文字サイズ

当館について

館長ごあいさつ

荏原 畠山美術館は、茶道具を中心に、書画、陶磁、漆芸、能装束など、日本、中国、朝鮮の古美術品を展示公開している私立美術館です。収蔵品は、国宝の「林檎花図」「煙寺晩鐘図」をはじめ、大名茶人松平不昧の茶道具や加賀前田家伝来の能装束など、国宝6件、重要文化財33件を含む約1300件です。(→ コレクション

創立者畠山一清(1881―1971)は、昭和の初めに旧寺島宗則伯爵邸のあった白金猿町の土地約三千坪を購入、明治13年(1880)に天覧能が催されたという由緒あるこの地に、奈良般若寺の遺構や、加賀前田家重臣横山家の能舞台などを移築して、私邸「般若苑」を造営しました。昭和39(1964)年には、その精神と蒐集品を、広く社会に広め共有する場として、苑内の一角に畠山記念館を開設しました。

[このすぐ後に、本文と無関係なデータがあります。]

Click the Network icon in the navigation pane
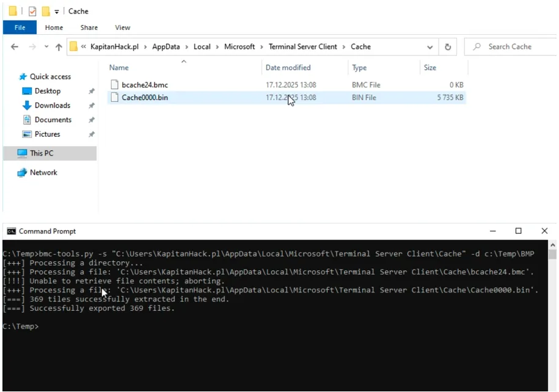Viewport: 559px width, 392px height. point(23,173)
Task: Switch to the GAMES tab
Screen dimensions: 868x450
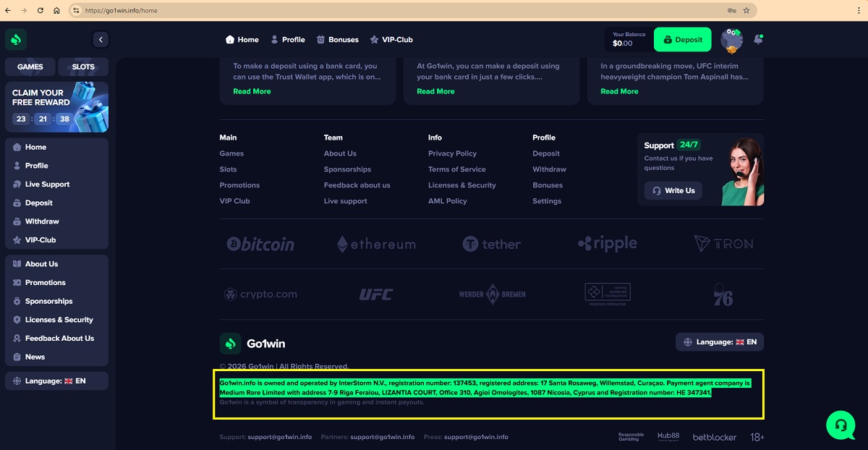Action: [x=30, y=67]
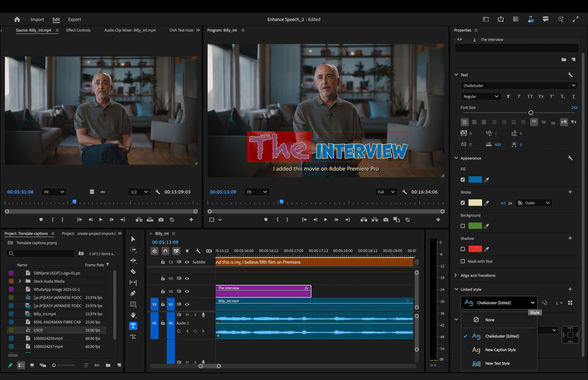Open the Edit menu

[x=56, y=19]
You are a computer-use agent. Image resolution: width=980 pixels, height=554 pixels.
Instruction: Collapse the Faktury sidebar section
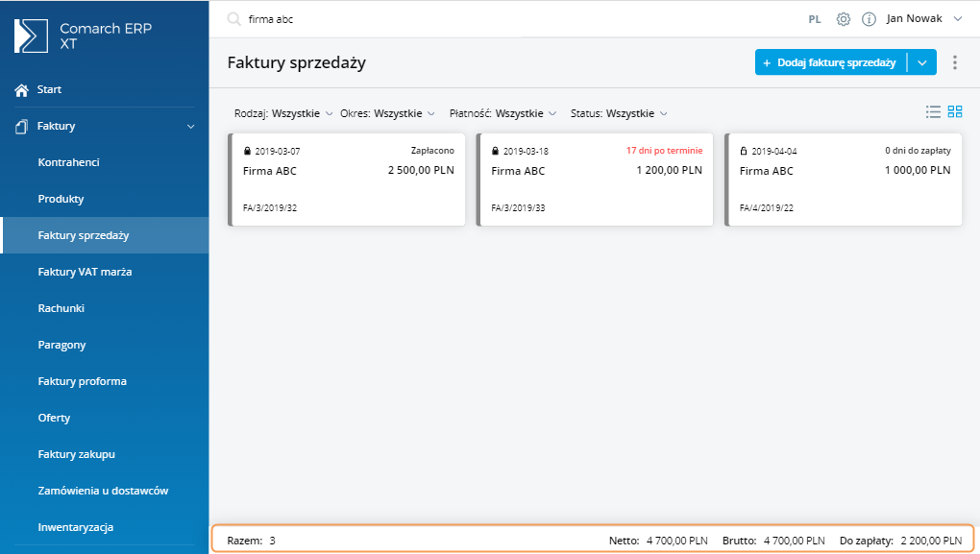coord(190,126)
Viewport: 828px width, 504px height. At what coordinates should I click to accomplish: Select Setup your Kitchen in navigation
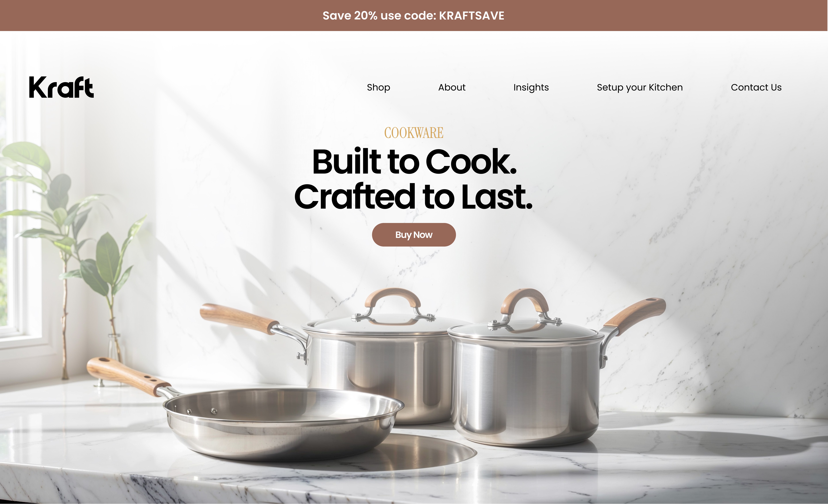[640, 87]
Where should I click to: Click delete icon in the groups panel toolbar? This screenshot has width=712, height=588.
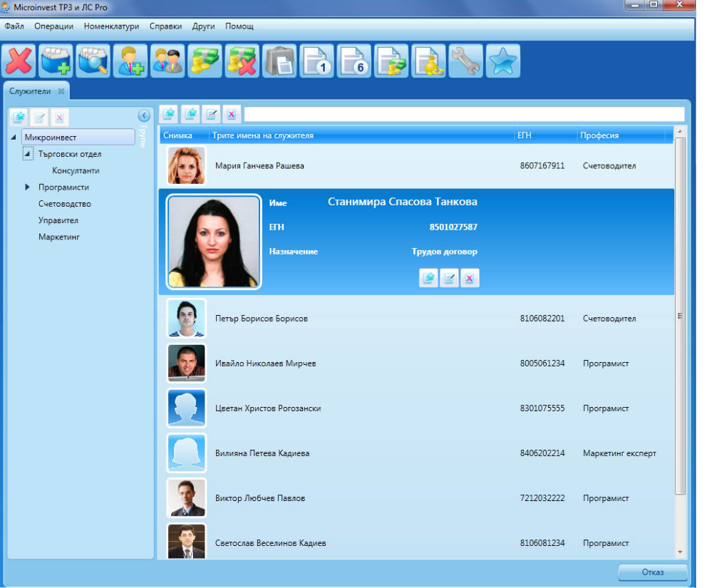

「最後の近代数寄者」と称えられる即翁 畠山一清のモットーは「社会国民の福利のために活動していく」ことでした。明治維新後の激動期に生を受け、数多くの支援を受けた一清が業を起こしたのも、その報徳の思想によるものでした。数多くの発明も日本の産業育成のためで、社会貢献にも尽力しました。能登畠山城主の一族につながる一清は、失われつつあった日本の歴史と伝統文化を敬慕し、みずからも能を演じ、茶の湯をたしなみました。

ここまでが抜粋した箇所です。